- [Collected data]:
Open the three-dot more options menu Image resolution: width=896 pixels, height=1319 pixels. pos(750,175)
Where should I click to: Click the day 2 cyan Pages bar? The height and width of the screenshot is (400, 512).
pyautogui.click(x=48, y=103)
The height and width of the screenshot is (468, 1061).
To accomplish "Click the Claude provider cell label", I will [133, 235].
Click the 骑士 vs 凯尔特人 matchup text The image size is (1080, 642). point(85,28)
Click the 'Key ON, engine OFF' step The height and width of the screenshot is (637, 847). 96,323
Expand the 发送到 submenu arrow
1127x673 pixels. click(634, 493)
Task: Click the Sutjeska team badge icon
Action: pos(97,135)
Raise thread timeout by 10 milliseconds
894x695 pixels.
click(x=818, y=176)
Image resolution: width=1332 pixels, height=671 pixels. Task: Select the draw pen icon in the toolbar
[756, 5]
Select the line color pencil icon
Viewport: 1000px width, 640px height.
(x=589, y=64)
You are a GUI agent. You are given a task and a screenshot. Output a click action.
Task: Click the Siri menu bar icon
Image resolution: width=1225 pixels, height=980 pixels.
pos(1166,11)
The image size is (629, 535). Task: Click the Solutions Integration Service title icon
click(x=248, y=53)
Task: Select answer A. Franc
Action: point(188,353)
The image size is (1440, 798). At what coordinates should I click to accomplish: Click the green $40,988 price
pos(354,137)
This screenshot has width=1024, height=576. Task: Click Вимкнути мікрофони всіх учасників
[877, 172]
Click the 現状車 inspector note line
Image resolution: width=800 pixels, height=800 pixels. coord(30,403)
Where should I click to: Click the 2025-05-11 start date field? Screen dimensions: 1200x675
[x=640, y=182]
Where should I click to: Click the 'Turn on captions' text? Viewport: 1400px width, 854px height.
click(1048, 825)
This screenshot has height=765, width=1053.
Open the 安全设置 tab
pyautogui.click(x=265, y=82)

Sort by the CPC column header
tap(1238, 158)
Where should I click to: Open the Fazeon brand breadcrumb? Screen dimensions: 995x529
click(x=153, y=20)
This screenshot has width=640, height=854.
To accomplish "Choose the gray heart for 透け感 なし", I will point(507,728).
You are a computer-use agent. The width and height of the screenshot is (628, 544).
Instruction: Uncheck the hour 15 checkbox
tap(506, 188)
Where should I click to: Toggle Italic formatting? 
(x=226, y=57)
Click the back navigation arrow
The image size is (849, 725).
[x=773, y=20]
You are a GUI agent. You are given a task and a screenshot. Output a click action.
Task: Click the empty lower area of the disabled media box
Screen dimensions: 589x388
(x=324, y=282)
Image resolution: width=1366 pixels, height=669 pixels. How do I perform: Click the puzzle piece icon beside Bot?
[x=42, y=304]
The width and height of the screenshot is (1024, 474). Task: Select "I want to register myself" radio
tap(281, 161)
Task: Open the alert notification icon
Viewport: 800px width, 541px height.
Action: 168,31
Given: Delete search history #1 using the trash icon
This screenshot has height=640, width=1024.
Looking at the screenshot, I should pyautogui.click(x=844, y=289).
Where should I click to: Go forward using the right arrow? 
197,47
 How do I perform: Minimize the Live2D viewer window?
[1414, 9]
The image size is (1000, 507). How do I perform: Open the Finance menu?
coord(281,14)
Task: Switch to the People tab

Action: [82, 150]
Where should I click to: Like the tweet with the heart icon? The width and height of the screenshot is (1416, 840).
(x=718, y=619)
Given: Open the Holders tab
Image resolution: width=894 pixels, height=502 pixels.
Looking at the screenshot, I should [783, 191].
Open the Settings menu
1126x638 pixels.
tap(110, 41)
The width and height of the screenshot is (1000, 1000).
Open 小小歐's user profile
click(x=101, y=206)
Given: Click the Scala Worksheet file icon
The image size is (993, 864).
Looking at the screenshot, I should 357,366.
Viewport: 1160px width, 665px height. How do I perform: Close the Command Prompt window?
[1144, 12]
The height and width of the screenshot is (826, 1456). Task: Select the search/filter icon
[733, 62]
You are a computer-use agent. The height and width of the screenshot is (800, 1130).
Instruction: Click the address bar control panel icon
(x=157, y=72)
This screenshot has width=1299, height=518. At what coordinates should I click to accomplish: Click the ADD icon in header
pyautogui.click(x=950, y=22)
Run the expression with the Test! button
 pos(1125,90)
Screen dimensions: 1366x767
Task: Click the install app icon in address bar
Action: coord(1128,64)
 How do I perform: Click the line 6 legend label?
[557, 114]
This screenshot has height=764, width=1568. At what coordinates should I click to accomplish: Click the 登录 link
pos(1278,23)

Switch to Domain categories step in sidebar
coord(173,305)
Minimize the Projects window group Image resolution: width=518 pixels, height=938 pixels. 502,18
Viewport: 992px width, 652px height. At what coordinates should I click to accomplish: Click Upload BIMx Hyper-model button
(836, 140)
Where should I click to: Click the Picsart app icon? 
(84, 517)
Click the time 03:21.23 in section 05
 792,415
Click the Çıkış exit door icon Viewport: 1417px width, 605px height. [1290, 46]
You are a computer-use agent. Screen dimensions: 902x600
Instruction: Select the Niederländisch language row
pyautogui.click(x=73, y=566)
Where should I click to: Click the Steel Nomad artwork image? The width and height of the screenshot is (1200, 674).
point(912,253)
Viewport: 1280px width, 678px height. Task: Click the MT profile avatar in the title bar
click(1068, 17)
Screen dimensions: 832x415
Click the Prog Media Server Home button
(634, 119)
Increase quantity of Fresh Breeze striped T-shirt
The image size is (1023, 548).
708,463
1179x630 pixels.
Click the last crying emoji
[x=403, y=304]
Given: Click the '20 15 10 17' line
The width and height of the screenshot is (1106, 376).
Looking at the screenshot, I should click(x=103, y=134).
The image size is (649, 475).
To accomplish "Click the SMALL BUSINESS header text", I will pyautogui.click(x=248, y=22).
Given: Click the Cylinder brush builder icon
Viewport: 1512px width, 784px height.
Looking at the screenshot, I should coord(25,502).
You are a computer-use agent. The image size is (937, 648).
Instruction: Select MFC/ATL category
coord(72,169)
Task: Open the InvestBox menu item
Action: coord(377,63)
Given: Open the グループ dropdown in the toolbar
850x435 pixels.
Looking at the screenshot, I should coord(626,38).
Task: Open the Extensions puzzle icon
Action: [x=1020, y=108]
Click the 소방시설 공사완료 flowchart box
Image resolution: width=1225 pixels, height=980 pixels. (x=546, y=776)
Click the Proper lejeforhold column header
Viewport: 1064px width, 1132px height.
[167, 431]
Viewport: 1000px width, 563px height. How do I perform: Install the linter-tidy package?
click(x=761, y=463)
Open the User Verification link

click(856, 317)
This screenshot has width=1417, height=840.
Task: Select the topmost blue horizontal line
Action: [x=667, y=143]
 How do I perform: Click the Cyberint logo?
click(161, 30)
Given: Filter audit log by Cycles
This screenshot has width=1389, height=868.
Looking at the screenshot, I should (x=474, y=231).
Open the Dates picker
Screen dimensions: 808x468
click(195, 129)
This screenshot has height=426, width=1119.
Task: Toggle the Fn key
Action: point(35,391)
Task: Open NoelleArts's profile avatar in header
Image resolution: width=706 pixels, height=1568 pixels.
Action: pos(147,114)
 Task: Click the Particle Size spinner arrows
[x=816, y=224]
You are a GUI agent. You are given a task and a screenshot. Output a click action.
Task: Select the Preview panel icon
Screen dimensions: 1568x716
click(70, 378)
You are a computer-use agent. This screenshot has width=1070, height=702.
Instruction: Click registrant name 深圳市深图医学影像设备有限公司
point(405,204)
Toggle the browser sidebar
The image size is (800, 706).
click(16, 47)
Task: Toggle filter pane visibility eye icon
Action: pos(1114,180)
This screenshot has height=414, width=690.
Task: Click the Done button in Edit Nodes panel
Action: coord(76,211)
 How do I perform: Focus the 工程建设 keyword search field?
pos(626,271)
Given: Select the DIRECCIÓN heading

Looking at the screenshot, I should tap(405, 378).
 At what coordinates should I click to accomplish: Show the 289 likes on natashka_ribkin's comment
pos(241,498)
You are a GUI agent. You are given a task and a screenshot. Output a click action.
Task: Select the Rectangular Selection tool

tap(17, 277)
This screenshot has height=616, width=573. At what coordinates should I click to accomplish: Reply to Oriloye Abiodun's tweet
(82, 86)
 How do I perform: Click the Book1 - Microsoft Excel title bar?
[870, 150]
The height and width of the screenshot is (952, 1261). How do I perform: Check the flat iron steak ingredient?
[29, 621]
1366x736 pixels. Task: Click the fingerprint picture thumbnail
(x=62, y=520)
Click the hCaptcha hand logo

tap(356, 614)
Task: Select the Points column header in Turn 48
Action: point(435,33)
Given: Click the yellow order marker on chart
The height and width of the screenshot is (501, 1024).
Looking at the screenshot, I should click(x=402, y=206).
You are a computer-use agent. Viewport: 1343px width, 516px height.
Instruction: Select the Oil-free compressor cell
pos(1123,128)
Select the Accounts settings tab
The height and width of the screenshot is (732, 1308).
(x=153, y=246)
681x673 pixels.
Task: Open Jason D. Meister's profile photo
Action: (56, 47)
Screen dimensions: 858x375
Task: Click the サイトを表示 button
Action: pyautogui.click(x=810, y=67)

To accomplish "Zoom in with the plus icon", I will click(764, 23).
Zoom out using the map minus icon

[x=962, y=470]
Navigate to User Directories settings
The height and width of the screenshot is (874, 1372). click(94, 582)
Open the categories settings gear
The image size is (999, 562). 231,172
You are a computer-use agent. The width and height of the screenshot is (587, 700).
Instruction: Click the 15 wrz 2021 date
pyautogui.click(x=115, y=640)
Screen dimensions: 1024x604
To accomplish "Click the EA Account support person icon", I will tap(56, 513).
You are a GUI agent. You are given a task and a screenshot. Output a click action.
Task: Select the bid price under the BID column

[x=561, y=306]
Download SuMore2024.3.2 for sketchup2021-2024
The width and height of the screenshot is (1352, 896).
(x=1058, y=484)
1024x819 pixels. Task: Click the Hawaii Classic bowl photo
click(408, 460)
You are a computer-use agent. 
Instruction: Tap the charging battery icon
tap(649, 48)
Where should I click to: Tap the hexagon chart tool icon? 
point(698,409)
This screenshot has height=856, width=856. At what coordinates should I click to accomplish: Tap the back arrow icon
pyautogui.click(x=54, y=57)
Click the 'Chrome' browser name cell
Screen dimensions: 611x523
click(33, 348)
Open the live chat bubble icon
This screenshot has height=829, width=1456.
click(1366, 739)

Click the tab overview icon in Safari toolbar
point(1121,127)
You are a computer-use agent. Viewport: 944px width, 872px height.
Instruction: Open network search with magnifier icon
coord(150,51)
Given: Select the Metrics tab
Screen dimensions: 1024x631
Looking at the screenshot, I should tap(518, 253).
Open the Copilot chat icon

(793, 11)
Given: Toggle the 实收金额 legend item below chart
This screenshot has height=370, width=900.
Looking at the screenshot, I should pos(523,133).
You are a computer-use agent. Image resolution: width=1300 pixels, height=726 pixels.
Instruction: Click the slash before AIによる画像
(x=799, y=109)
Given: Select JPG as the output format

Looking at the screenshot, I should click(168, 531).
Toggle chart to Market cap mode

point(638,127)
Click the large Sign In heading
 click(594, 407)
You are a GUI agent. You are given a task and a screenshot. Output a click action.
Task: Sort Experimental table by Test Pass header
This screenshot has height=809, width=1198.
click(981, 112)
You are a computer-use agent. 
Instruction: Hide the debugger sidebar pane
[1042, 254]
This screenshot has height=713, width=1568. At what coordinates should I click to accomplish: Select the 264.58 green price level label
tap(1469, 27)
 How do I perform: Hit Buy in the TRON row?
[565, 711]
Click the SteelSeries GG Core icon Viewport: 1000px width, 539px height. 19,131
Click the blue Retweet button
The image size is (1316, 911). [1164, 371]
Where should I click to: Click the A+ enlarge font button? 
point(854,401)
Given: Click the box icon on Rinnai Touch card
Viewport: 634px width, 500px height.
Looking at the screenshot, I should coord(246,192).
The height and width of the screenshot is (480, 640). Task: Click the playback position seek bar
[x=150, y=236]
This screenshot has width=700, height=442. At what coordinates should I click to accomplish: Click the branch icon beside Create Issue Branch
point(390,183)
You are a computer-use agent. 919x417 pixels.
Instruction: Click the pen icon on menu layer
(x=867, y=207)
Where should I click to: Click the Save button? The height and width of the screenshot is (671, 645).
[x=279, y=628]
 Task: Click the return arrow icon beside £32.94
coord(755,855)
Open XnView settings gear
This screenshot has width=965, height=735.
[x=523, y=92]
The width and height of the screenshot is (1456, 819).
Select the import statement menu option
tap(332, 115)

- [Description of the task]: Every line above from the line with "Task: Click the Particle Size spinner arrows" to the line with "Toggle the browser sidebar", both included, must be reproduced exactly, and no other line may appear.

- [Response]:
 Task: Click the Particle Size spinner arrows
[x=816, y=224]
You are a GUI agent. You are given a task and a screenshot. Output a click action.
Task: Select the Preview panel icon
Screen dimensions: 1568x716
click(70, 378)
You are a computer-use agent. This screenshot has width=1070, height=702.
Instruction: Click registrant name 深圳市深图医学影像设备有限公司
point(405,204)
Toggle the browser sidebar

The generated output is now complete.